What changes were proposed in this pull request?

This PR makes the date field extraction functions (year, quarter, month, day/dayofmonth, dayofyear, dayofweek, weekday, weekofyear, monthname, dayname) and the transitive EXTRACT / date_part date components (including yearofweek, which has no standalone function) work on the nanosecond-precision timestamp types TIMESTAMP_NTZ(p) / TIMESTAMP_LTZ(p) (p in [7, 9]) in ANSI mode.

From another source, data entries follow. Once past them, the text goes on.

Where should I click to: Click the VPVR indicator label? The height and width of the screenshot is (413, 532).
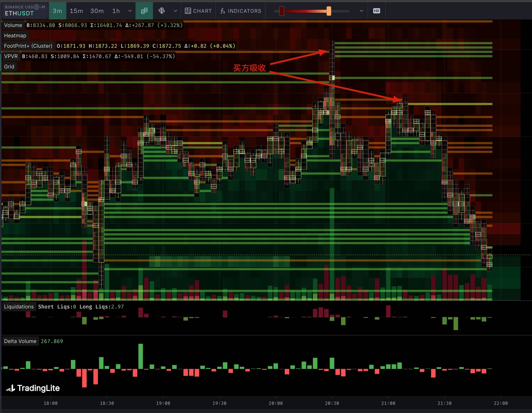click(11, 56)
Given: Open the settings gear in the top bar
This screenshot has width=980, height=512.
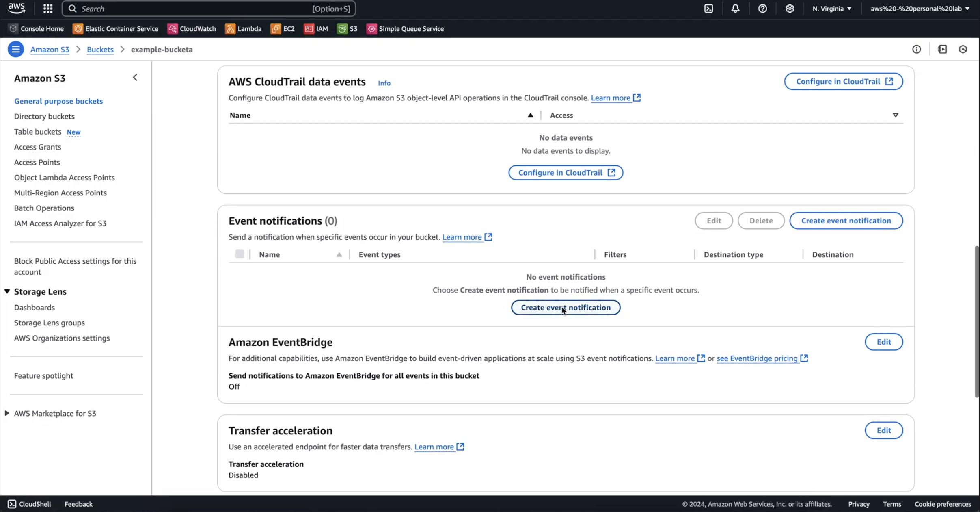Looking at the screenshot, I should click(790, 9).
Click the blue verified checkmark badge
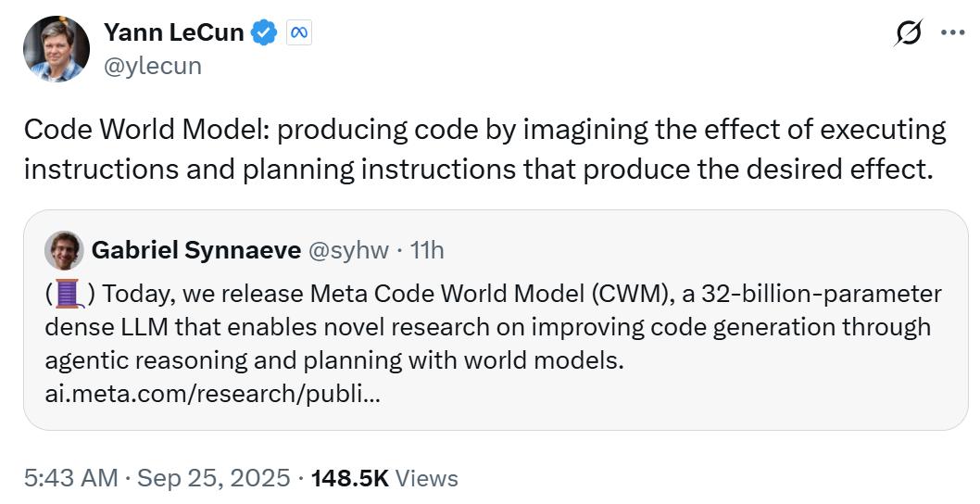980x504 pixels. pyautogui.click(x=266, y=33)
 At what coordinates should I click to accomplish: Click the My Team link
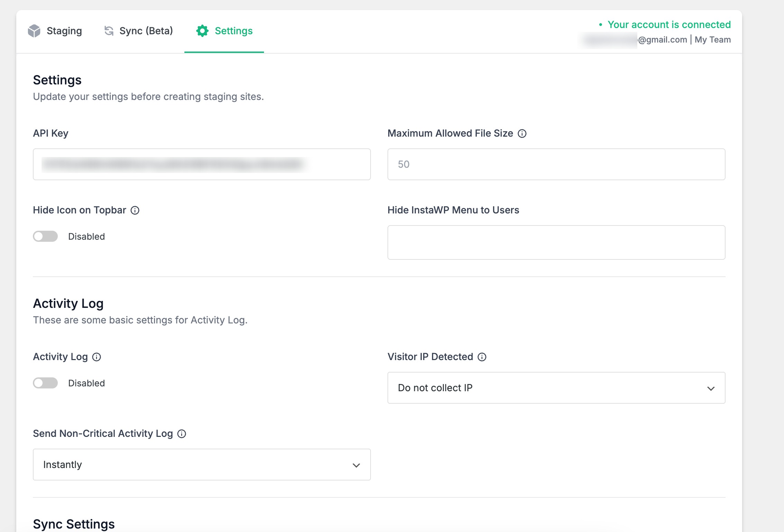pos(712,40)
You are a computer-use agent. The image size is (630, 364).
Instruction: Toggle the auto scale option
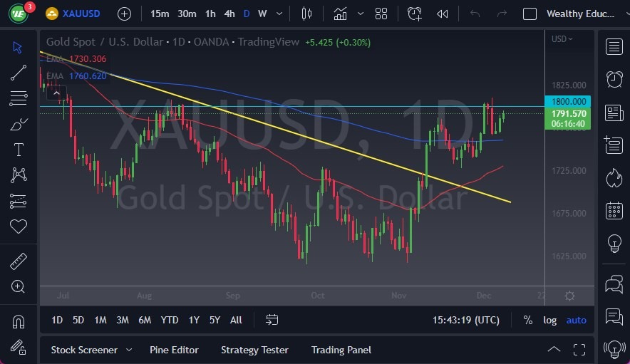coord(576,320)
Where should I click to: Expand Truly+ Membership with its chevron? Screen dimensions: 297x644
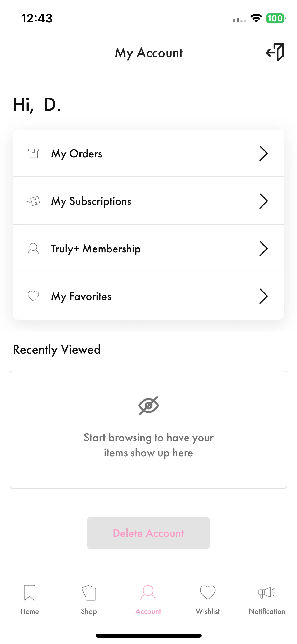263,249
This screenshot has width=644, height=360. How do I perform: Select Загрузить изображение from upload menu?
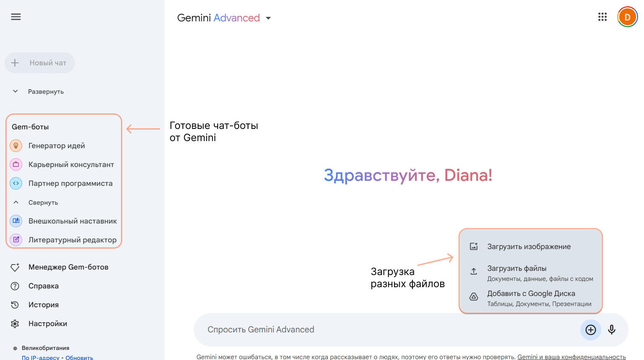pyautogui.click(x=528, y=247)
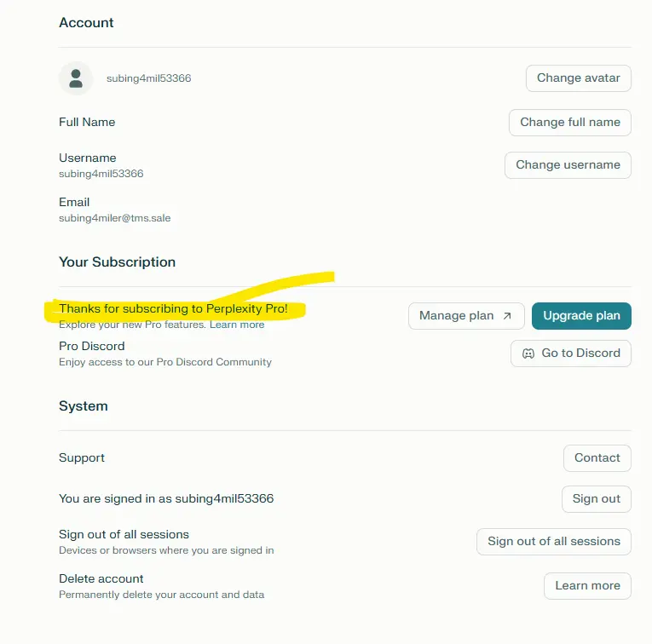Open Manage plan
652x644 pixels.
coord(466,316)
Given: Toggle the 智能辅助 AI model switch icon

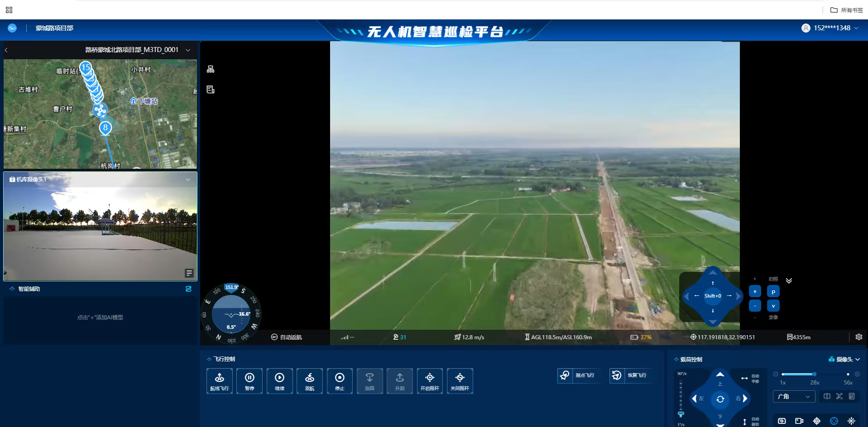Looking at the screenshot, I should tap(188, 289).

  • Add AnyTimestampNanoType (AbstractDataType) and AnyTimestampNanoTypeExpression (expression extractor) matching TimestampLTZNanosType / TimestampNTZNanosType, mirroring the existing micro abstractions AnyTimestampType / AnyTimestampTypeExpression.
  • Extend AnsiGetDateFieldOperationsTypeCoercion to also match nanos-timestamp children of GetDateField and cast them to DATE, exactly as it already does for micro timestamps. This deliberately does not widen AnyTimestampType (also used as an "accept-as-is, no cast" inputTypes gate on micro-only expressions), and keeps Cast.canANSIStoreAssign / Cast.canUpCast strict for DATE <-> nanos (the cast is inserted explicitly by the field-extraction rule).
  • Add nanosecond examples to the date field functions' @ExpressionDescription.

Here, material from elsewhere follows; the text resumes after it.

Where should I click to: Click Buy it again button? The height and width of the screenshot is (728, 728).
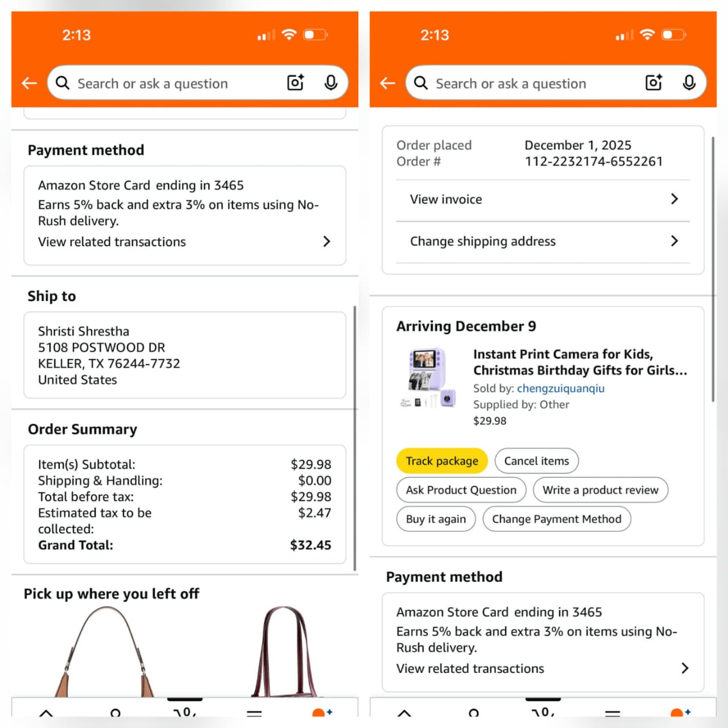pos(436,519)
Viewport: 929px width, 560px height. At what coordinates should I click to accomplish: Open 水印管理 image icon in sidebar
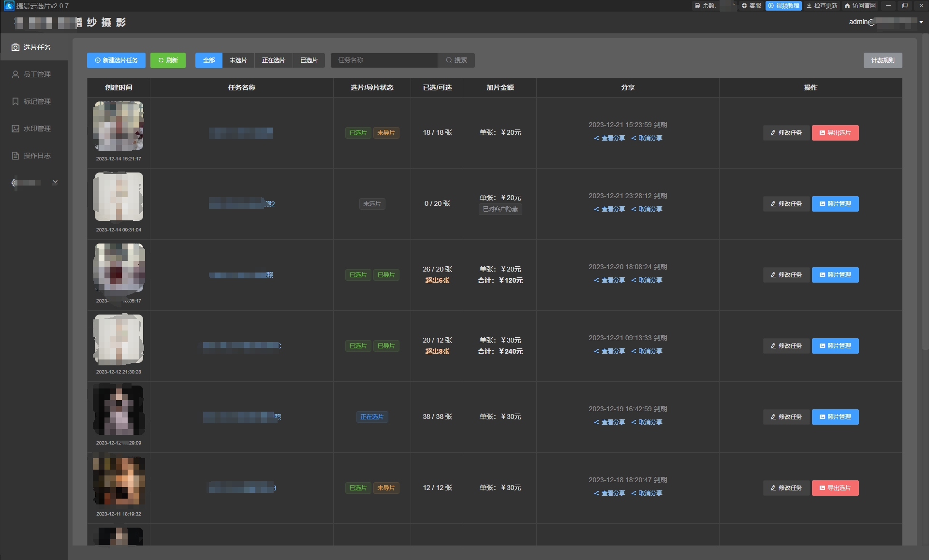tap(15, 129)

No EXTRACT-specific change is needed: EXTRACT(field FROM source) is a RuntimeReplaceable that rewrites via DatePart.parseExtractField to the same GetDateField expressions, so once the GetDateField coercion is fixed, extract(year from nanos_ts) and date_part('year', nanos_ts) work transitively in both ANSI and non-ANSI modes. Time-of-day fields (HOUR/MINUTE/SECOND) were already handled by SPARK-57340.

This is a sub-task of SPARK-56822 (SPIP: Timestamps with nanosecond precision) and builds on SPARK-57323 (DATE <-> nanos casts).

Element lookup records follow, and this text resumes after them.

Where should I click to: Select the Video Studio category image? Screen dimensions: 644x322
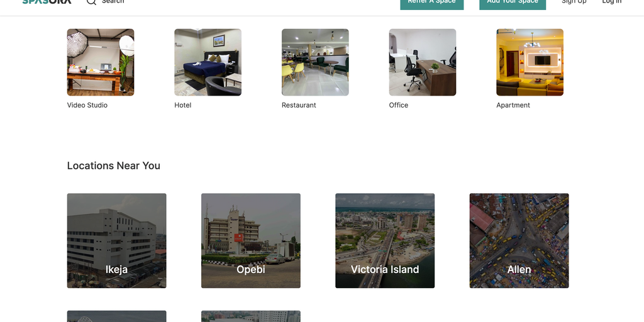click(x=101, y=62)
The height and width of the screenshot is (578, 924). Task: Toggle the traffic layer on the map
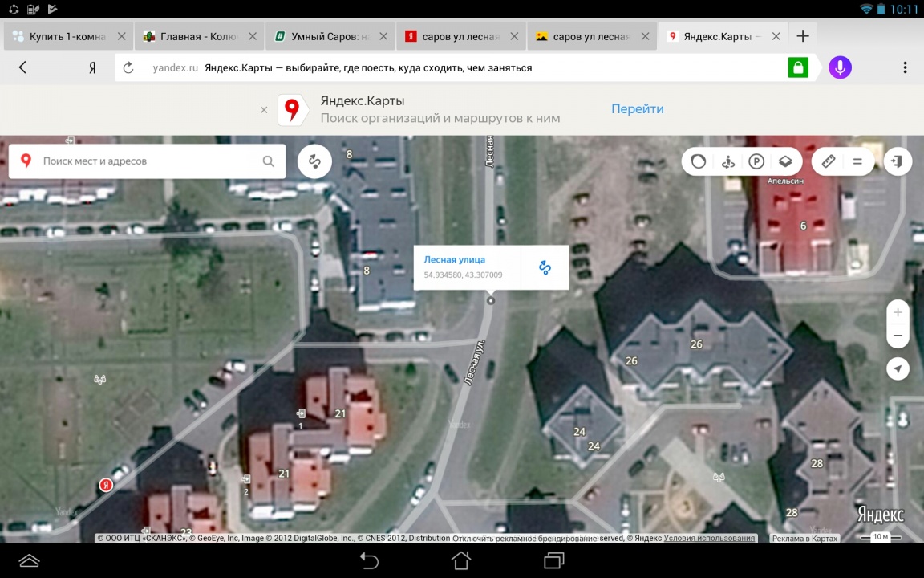699,161
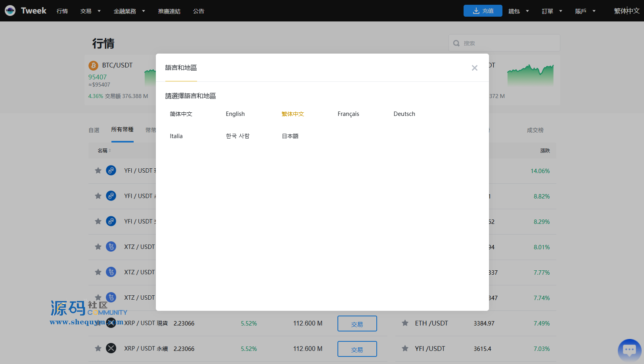This screenshot has height=364, width=644.
Task: Star the XRP/USDT 永續 pair
Action: (x=98, y=349)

Why are the changes needed?

In ANSI mode (the default since Spark 4.0) the date field functions fail analysis with DATATYPE_MISMATCH on nanosecond timestamps. For example:

SET spark.sql.timestampNanosTypes.enabled=true;
SELECT year(TIMESTAMP_NTZ '2020-01-01 12:30:15.123456789'::timestamp_ntz(9));

fails, because the generic ANSI implicit-cast rule defers to Cast.canANSIStoreAssign (which returns false for nanos -> DATE by design) and the dedicated AnsiGetDateFieldOperationsTypeCoercion rule matched only the microsecond timestamp types. In non-ANSI mode the functions already work via the blanket (_: DatetimeType, _: DatetimeType) implicit-cast arm.

Does this PR introduce any user-facing change?

Yes. With spark.sql.timestampNanosTypes.enabled=true, date field functions and the EXTRACT / date_part date components now work on TIMESTAMP_NTZ(p) / TIMESTAMP_LTZ(p) in ANSI mode. Previously they failed analysis with DATATYPE_MISMATCH; they already worked in non-ANSI mode. The nanosecond timestamp types are a preview feature (disabled by default), so there is no change for released behavior.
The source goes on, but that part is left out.